Saved data entries:

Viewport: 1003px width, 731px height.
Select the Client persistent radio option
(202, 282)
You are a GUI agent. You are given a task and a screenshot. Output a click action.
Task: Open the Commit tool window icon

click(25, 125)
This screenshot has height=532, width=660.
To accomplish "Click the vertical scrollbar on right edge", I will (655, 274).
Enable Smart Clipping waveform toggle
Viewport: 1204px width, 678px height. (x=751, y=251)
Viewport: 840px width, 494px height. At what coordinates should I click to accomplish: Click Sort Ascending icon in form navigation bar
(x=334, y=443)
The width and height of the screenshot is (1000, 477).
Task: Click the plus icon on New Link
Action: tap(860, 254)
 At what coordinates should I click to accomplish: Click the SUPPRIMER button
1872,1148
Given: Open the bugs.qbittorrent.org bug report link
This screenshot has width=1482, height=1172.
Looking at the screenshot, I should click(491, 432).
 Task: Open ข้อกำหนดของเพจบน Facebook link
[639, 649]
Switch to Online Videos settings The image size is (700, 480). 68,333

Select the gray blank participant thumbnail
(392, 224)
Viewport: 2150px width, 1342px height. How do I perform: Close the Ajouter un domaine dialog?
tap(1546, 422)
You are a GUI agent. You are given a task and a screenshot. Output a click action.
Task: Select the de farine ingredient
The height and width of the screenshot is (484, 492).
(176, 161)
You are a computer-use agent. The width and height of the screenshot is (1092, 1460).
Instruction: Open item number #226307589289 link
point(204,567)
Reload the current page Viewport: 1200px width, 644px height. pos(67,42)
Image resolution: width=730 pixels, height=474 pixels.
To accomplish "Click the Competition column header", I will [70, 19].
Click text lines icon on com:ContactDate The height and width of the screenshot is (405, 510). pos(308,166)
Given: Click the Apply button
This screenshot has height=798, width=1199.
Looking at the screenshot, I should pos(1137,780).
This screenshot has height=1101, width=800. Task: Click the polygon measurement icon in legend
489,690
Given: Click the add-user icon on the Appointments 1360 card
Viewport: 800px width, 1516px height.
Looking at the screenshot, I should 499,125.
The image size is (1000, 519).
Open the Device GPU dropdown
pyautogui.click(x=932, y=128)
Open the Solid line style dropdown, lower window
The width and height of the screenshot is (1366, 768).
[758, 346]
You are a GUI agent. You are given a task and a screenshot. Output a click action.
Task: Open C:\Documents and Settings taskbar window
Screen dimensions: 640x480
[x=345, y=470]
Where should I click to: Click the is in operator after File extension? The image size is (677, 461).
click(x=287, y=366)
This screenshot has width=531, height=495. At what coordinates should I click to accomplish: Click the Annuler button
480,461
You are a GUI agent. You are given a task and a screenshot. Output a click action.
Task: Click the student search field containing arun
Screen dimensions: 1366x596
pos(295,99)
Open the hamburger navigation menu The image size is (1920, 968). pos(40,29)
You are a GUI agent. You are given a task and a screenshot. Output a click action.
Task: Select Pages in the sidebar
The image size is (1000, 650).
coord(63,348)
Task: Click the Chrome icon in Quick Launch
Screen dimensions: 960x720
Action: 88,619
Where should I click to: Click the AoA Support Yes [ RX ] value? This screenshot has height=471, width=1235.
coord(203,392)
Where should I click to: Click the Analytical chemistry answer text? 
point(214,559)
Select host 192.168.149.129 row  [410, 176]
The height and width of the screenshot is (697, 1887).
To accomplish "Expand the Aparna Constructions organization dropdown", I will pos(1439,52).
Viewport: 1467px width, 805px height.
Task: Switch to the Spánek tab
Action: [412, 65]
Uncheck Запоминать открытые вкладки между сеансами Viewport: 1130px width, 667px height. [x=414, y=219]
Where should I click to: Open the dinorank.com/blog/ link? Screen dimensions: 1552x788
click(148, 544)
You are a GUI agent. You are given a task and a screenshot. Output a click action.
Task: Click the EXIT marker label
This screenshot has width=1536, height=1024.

*Work task*.
Transcribe the full set of records precisely.

*Task response*.
Viewport: 1003px width, 731px height.
Select the Client persistent radio option
(202, 282)
You are a GUI agent. You are given a task and a screenshot. Output a click action.
Task: Open the Commit tool window icon

click(25, 125)
This screenshot has height=532, width=660.
To accomplish "Click the vertical scrollbar on right edge", I will (655, 274).
Enable Smart Clipping waveform toggle
Viewport: 1204px width, 678px height. (x=751, y=251)
Viewport: 840px width, 494px height. At what coordinates should I click to accomplish: Click Sort Ascending icon in form navigation bar
(x=334, y=443)
The width and height of the screenshot is (1000, 477).
Task: Click the plus icon on New Link
Action: tap(860, 254)
 At what coordinates should I click to accomplish: Click the SUPPRIMER button
1872,1148
Given: Open the bugs.qbittorrent.org bug report link
This screenshot has width=1482, height=1172.
Looking at the screenshot, I should click(491, 432).
 Task: Open ข้อกำหนดของเพจบน Facebook link
[639, 649]
Switch to Online Videos settings The image size is (700, 480). 68,333

Select the gray blank participant thumbnail
(392, 224)
Viewport: 2150px width, 1342px height. How do I perform: Close the Ajouter un domaine dialog?
tap(1546, 422)
You are a GUI agent. You are given a task and a screenshot. Output a click action.
Task: Select the de farine ingredient
The height and width of the screenshot is (484, 492).
(176, 161)
You are a computer-use agent. The width and height of the screenshot is (1092, 1460).
Instruction: Open item number #226307589289 link
point(204,567)
Reload the current page Viewport: 1200px width, 644px height. pos(67,42)
Image resolution: width=730 pixels, height=474 pixels.
To accomplish "Click the Competition column header", I will [70, 19].
Click text lines icon on com:ContactDate The height and width of the screenshot is (405, 510). pos(308,166)
Given: Click the Apply button
This screenshot has height=798, width=1199.
Looking at the screenshot, I should pos(1137,780).
This screenshot has height=1101, width=800. Task: Click the polygon measurement icon in legend
489,690
Given: Click the add-user icon on the Appointments 1360 card
Viewport: 800px width, 1516px height.
Looking at the screenshot, I should 499,125.
The image size is (1000, 519).
Open the Device GPU dropdown
pyautogui.click(x=932, y=128)
Open the Solid line style dropdown, lower window
The width and height of the screenshot is (1366, 768).
[758, 346]
You are a GUI agent. You are given a task and a screenshot. Output a click action.
Task: Open C:\Documents and Settings taskbar window
Screen dimensions: 640x480
[x=345, y=470]
Where should I click to: Click the is in operator after File extension? The image size is (677, 461).
click(x=287, y=366)
This screenshot has width=531, height=495. At what coordinates should I click to accomplish: Click the Annuler button
480,461
You are a GUI agent. You are given a task and a screenshot. Output a click action.
Task: Click the student search field containing arun
Screen dimensions: 1366x596
pos(295,99)
Open the hamburger navigation menu The image size is (1920, 968). pos(40,29)
You are a GUI agent. You are given a task and a screenshot. Output a click action.
Task: Select Pages in the sidebar
The image size is (1000, 650).
coord(63,348)
Task: Click the Chrome icon in Quick Launch
Screen dimensions: 960x720
Action: 88,619
Where should I click to: Click the AoA Support Yes [ RX ] value? This screenshot has height=471, width=1235.
coord(203,392)
Where should I click to: Click the Analytical chemistry answer text? 
point(214,559)
Select host 192.168.149.129 row  [410, 176]
The height and width of the screenshot is (697, 1887).
To accomplish "Expand the Aparna Constructions organization dropdown", I will pos(1439,52).
Viewport: 1467px width, 805px height.
Task: Switch to the Spánek tab
Action: [412, 65]
Uncheck Запоминать открытые вкладки между сеансами Viewport: 1130px width, 667px height. [x=414, y=219]
Where should I click to: Open the dinorank.com/blog/ link? Screen dimensions: 1552x788
click(148, 544)
You are a GUI agent. You are given a task and a screenshot. Output a click action.
Task: Click the EXIT marker label
This screenshot has width=1536, height=1024.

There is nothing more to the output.